La Vida es un Encuentro entre dos Eternidades

… usted continúa enamorada de las emociones”. Doña Guadalupe asiente, dice: – cómo no, nada más de oír a Hugo Avendaño, “siento en el alma unas ganas inmensas de llorar”


La Arquitecta Guadalupe Mendoza Alcocer, nos comparte en esta ocasión un artículo especial de Doña Lupita Morales Chávez, una mujer michoacana, extraordinaria madre de familia que nació y vivió con el siglo XX.


Guadalupe Morales Chávez vio la luz en Quitupan, Michoacán, en 1917, el mismo año en que nació nuestra Carta Magna en Querétaro. Murió en la Ciudad de México el 13 de septiembre de 2018. Se puede hablar de ella como una mujer ejemplar del siglo XX, mujer que afrontó los retos de sacar adelante una familia de cinco hijos todos universitarios, a cual más sobresaliente en su área, sufragando los gastos familiares con su trabajo de enfermera. Su perfil de mujer mexicana de provincia que emigró de su pueblo natal a la capital huyendo del Movimiento Cristero, nos permite pensar en un sinnúmero de mujeres a las que Guadalupe representa.

De la apasionante vida de Doña Guadalupe se tuvo conocimiento a través de sus hijos y amigos de familia, en su vida se entretejió el bolero como una fortaleza que la ha acompañado siempre.
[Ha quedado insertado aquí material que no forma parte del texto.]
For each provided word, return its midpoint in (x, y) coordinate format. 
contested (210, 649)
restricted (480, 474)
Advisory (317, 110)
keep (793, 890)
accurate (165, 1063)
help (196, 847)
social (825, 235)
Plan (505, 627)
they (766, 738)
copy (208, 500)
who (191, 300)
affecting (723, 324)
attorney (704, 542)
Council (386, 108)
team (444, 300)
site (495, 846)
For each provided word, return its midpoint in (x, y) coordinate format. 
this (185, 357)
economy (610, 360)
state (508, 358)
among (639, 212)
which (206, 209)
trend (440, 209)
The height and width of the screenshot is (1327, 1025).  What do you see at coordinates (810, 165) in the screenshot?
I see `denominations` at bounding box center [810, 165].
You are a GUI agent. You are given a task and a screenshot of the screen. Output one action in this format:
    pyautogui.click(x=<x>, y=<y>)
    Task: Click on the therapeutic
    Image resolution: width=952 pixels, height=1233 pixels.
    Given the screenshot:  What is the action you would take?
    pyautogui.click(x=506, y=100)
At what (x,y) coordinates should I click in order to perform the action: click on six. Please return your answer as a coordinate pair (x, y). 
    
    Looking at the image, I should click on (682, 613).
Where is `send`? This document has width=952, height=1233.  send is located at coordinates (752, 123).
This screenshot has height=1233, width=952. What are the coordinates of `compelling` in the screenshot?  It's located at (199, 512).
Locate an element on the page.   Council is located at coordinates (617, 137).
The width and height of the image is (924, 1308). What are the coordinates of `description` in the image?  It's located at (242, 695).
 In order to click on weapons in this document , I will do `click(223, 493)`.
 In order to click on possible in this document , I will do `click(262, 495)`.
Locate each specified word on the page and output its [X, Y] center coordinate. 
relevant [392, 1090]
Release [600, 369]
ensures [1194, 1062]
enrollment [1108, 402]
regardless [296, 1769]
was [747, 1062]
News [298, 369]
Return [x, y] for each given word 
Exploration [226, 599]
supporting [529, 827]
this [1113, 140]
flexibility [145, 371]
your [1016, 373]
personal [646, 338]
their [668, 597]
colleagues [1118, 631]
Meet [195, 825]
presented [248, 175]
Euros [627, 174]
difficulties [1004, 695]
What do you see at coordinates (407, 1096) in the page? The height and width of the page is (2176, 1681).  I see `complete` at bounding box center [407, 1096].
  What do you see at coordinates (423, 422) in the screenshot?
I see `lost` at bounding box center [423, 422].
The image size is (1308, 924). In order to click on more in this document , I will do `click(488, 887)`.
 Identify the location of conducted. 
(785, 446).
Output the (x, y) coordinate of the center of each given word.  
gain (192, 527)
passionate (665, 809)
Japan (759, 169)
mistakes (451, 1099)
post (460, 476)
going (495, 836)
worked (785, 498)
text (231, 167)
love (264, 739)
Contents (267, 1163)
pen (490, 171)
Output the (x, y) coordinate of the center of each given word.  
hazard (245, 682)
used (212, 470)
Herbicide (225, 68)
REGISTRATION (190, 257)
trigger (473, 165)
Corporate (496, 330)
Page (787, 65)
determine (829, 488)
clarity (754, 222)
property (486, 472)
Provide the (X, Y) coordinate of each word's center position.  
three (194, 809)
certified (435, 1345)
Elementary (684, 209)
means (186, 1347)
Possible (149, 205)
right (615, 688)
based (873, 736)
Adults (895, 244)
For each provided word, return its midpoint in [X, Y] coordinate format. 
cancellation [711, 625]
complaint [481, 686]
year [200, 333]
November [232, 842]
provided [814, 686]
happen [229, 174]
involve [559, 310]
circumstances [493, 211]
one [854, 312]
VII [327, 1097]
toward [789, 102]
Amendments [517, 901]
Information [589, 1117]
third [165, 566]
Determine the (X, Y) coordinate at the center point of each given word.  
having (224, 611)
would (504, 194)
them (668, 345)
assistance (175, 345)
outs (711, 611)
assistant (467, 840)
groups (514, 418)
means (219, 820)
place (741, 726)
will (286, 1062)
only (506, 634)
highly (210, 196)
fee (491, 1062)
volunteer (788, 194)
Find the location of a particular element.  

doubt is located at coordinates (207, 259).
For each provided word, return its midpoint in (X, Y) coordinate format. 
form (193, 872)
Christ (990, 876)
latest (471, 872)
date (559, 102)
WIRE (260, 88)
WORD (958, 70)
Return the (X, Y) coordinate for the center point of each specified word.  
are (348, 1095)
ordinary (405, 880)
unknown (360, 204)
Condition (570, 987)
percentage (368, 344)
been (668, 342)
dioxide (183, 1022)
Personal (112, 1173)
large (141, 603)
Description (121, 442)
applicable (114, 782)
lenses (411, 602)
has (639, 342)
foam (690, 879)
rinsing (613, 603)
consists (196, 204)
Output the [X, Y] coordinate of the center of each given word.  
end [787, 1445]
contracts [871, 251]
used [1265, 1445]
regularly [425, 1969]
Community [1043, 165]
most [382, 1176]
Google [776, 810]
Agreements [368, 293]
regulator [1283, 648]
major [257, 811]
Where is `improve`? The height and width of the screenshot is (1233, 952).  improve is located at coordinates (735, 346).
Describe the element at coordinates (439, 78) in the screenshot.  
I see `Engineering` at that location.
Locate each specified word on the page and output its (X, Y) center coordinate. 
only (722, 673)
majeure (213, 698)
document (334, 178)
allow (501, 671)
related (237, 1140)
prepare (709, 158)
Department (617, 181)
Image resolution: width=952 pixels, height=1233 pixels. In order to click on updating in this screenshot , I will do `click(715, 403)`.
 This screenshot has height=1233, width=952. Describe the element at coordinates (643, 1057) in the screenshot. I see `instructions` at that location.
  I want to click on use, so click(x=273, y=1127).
La vida de trabajo de Guadalupe Morales, que se adivinaba llena de matices, llevó a la directora de la revista electrónica MEC-EDUPAZ, doctora Graciela Mota Botello de la UNAM, (actual presidenta del Icomos mexicano) a realizar una entrevista a Doña Lupita para registrar su testimonio de vida tan vinculado con la Cultura Mexicana de nuestro tiempo, y así al cumplirse los 98 años de la entrevistada dejar esa marca de vida de una mujer que aún conservaba plenamente la lucidez.

A Doña Lupita le tocó ver y juzgar, con sentido crítico, a los últimos 21 presidentes de México, 21 abanderados de seis partidos diferentes que según ella “no han sido capaces de impulsar a nuestro país a un desarrollo definitivo”.

Volviendo a su infancia, cuando salieron ella y su familia de Quitupan en la década de los veinte, se fueron unos años a Jiquilpan, lugar más tranquilo, en donde tenían familiares. Ahí cursó hasta cuarto de primaria. Era una buena educación con buenos maestros. En Jiquilpan tenía su casa Lázaro Cárdenas, aún no era general, iba seguido, le gustaba la música y el baile. Mis primos eran también muy alegres, cantaban y tenían piano, les gustaba tocar a Manuel M. Ponce y otras canciones yucatecas de amor, dijo la entrevistada. Graciela le dice: “por lo que la escucho siempre le ha gustado el bolero, usted continúa enamorada de las emociones”. Doña Guadalupe asiente, dice: – cómo no, nada más de oír a Hugo Avendaño, “siento en el alma unas ganas inmensas de llorar”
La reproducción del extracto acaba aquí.